■ Seçilen Metin
* * * * * * * * *

Velayetin Kaldırılması Anaya Yapılan İddanın İspatı
YARGITAY 2.HUKUK DAİRESİ
ESAS: 2014/3404
KARAR: 2014/4635
Taraflar arasındaki davanın yapılan muhakemesi sonunda mahalli mahkemece verilen, yukarıda tarihi ve numarası gösterilen hüküm, davalı tarafından tamamına yönelik olarak temyiz edilmekle, evrak okunup gereği görüşülüp düşünüldü:
Toplanan deliller ve yapılan yargılamadan; velayeti davalı anneye bırakılan 2002 doğumlu B... ile 2005 doğumlu B...'in uzman bilirkişiye davalı anneleri ile kalmak istediklerini, annelerinin yanında mutlu olduklarını beyan ettiği anlaşılmaktadır. Mahkemece alınan uzman bilirkişi raporunda velayete dair tam kanaat edinebilmek için tarafların yaşam alanlarının incelenmesi gerektiğine dair beyanda bulunmuştur. Velayetin değiştirilmesi davalarında aslolan çocukların menfaatidir. Bilirkişi raporu doğrultusunda, tarafların yaşam alanlarına dair inceleme yapılmadan, eksik inceleme ile hüküm tesisi doğru olmayıp, bozmayı gerektirmiştir.
SONUÇ: Temyiz edilen hükmün yukarıda gösterilen sebeple BOZULMASINA, temyiz peşin harcının yatırana geri verilmesine, işbu kararın tebliğinden itibaren 15 gün içinde karar düzeltme yolu açık olmak üzere oybirliğiyle karar verildi.04.03.2014
T.C.
YARGITAY
2. HUKUK DAİRESİ
E. 2002/3930
K. 2002/4731
T. 4.4.2002
> ÇOCUĞUN KİŞİSEL İLİŞKİSİNİN ENGELLENMESİ ( Aile Bağları ve Fikri Gelişmesini Kötü Etkileyecek Davranışlarında Bulunması - Velayetin Değiştirilmesi )
> VELAYETİN DEĞİŞTİRİLMESİ ( Kişisel İlişkinin Engellenmesi - Çocuğun Aile Bağları ve Fikri Gelişmesini Kötü Etkileyecek Davranışlarında Bulunması )
743/m.149
4721/m.183
ÖZET : Davalının çocuğun davacı ile kişisel ilişkisini engellediği, çocuğun aile bağlarını özellikle fikri gelişmesini kötü etkileyecek bir davranış içerisine girdiği anlaşıldığından, velayetin değiştirilmesine karar verilmesi gerekir.
DAVA : Taraflar arasındaki davanın yapılan muhakemesi sonunda mahalli mahkemece verilen hüküm temyiz edilmekle evrak okunup gereği görüşülüp düşünüldü:
KARAR : 1- Karar başlığında davacının soyadının Efesoy ve Atasoy yazılması doğru görülmemiştir.

* * * * * * * * *

■ Görev A
Yargıtay kararlarıyla ilgili şu soruları cevaplayın:
(i) İlk kararda iki çocuk, uzman bilirkişiye kimin yanında kalmak istediklerini söylemiştir?
(ii) İlk kararda karar düzeltme yolu, kararın tebliğinden itibaren kaç gün açık tutulmuştur?
(iii) "E. 2002/3930" numaralı kararın tarihi nedir?
Metin ile kayıtlar ayrı kaynaklardan alınmıştır.

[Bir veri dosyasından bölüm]
* * * * * * * * *

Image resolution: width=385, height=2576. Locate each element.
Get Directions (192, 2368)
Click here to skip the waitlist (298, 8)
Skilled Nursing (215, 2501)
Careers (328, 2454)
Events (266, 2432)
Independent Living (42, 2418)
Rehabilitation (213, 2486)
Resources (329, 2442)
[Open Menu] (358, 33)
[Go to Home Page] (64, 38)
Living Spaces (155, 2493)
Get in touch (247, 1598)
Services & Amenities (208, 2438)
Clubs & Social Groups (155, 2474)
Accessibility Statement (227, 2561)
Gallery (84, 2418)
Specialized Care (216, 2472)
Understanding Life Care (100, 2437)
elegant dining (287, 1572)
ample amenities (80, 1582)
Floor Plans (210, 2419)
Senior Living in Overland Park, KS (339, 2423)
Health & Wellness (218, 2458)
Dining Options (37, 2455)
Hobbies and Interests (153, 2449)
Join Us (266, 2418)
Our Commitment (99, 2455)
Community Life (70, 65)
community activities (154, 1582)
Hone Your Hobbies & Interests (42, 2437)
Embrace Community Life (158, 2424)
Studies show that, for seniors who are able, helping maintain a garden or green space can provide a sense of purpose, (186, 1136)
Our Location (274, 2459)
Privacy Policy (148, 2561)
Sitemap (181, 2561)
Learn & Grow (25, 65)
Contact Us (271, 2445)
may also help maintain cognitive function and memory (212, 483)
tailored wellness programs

* * * * * * * * *

■ Görev B
Kayıtlarda "Community Life (70, 65)" geçen satırdan "Sitemap (181, 2561)" geçen satıra kadar (o satır da dahil) bütün satırları, istekleriyle birlikte yeniden yazın. Cevaplardaki her koordinat sayısına -28 ekleyin.

■ Cevap A
(i) Davalı anneleriyle.
(ii) 15 gün.
(iii) 4.4.2002.

■ Cevap B
Community Life (42, 37)
community activities (126, 1554)
Hone Your Hobbies & Interests (14, 2409)
Embrace Community Life (130, 2396)
Studies show that, for seniors who are able, helping maintain a garden or green space can provide a sense of purpose, (158, 1108)
Our Location (246, 2431)
Privacy Policy (120, 2533)
Sitemap (153, 2533)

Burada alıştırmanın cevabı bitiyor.